Nova regulamentação orienta cirurgia robótica no Brasil

Foto: Denis Ferreira Netto

Uma nova resolução (2.311/2022) do Conselho Federal de Medicina está regulamentando a realização de cirurgias com a tecnologia robótica no Brasil. O documento dispõe sobre as práticas cirúrgicas e a capacitação necessária para que o especialista possa atuar com a robótica.

O primeiro procedimento robótico do país aconteceu em 2008, em São Paulo.

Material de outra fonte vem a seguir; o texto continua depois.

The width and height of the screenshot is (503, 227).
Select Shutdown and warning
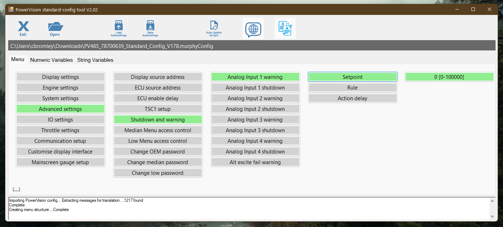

Em 2021, foram realizadas aproximadamente 24 mil cirurgias robóticas no Brasil, de acordo com representantes do setor no mercado. Hoje a plataforma de cirurgia minimamente invasiva (realizada com pequenos cortes) está presente em vários estados, com 100 robôs em atuação em território brasileiro; apenas no Paraná quatro hospitais contam com a tecnologia – estado que acaba de ganhar o Instituto de Cirurgia robótica, com especialistas na área de cirurgia do aparelho digestivo, oncológica e no tratamento da obesidade.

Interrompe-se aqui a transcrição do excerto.